La question du samedi après-midi toujours en suspens
mardi 13 décembre 2005
Depuis le mois de septembre dernier, les maisons médicales de grades de Lyon fermaient leurs portes samedi après-midi. Les médecins participant à ces MMG entendaient ainsi protester contre la non prise en compte de la permanence des soins du samedi après-midi dans le texte conventionnel.dès lors en effet que la convention signée entre trois syndicats de médecins libéraux (SML, CSMF et Alliance) et les caisses d’assurance maladie ne prévoit pas les règles du jeu pour cette demi-journée hebdomadaire, les médecins participant à la permanence des soins à ce moment-là ne sont pas rémunérés.

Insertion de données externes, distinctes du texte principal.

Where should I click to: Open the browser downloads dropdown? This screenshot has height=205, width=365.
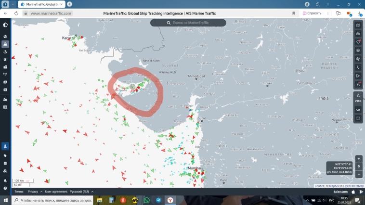[360, 13]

Pascal Dureau, vice- président de la Fédération nationale des MMG et président du syndicat de médecins généralistes MG-France dans le Rhône pointe que le cahier des charges des maisons médicales de gardes « comprenait le samedi ». D’où la décision de ces médecins, en septembre dernier, de fermer les portes des MMG. « On a démontré en deux mois d’action qu’il y avait un problème », se félicite Pascal Dureau qui pointe toutefois que le problème reste entier, que l’on n’a toujours pas réglé la question du financement de la permanence des soins le samedi après-midi. Les médecins lyonnais ont néanmoins pris la décision de lever leur mot d’ordre de fermeture, en cette « période critique du point de vue des épidémies ». Et ce, d’autant plus que le samedi après-midi représente entre 30 et 40% de l’activité hebdomadaire des maisons médicales lyonnaises, selon le Dr. Dureau.